Two years after she retired, Sharad is still fighting the case. Though unwilling to say much she points to the police investigation (the report of which was rejected by the court) which gave her a clean chit. Media reports from the period had also quoted the boy’s friends and neighbours to suggest that the deceased was petrified of his father – a policeman, and could have taken the step to escape his wrath after poor exam results.
Vijai Singh Yadav, chairman of the CBSE-affiliated The Avadh School emphasises that students and parents often make frivolous complaints against schools. “When we ask parents to come and discuss disciplinary issues, we have mothers trying to shield their children. Students are our responsibility during school hours, but we find it impossible to tackle the indiscipline they inculcate at home. It is easy to blame the school”, he says pointing to cases where parents forge transfer certificates for admissions and where influential people call to interfere in matters such as the awarding of marks and the payment of fees that are strictly the school’s domain.

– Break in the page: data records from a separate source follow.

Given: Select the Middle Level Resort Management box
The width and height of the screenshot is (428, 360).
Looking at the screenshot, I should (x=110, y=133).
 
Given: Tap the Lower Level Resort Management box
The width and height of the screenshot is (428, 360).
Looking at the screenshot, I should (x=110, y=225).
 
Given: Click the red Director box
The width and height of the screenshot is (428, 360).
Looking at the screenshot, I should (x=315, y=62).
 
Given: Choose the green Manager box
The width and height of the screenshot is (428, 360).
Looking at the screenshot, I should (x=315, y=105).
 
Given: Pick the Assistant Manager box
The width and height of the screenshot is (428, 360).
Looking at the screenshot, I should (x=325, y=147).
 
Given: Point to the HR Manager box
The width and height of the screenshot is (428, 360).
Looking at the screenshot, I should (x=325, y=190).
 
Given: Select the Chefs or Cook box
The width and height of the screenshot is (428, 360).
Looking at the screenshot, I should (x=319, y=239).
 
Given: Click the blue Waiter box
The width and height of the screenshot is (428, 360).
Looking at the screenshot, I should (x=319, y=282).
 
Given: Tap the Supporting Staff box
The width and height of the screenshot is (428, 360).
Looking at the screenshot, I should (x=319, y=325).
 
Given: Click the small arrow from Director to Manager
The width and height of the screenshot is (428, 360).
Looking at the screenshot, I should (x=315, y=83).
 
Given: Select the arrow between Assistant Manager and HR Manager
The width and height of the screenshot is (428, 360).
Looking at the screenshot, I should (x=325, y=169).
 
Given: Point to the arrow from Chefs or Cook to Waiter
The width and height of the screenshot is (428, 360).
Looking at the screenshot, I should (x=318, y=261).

Madhusudan Dixit vice president of the Independent Schools federation of India – a nationwide association of CBSE and CISCE affiliated schools, points to the lack of communication between parents and school authorities as the key cause for many of the problems that plague public schools. Dixit says that while the association aims to help teachers, school managements and parents through constant dialogue, it is approached only sporadically.
“School managements will come to us only when harassed by the government or its departments like water and electricity. Parents will not attend school meetings, yet expect us to jump in when their wards face problem. Teachers are only interested in salary issues. This has led to gaps in communication and a very knee jerk approach to tackling issues”, says Dixit who has served for 20 years in the state’s education department.
Clearly then, while open communication is an important step towards more sensitive schooling, the country’s elite schools must realise that the imperviousness that served to bolster their reputation in the past can only knock it down in the present while parents will have to realise that schooling cannot be limited to schools.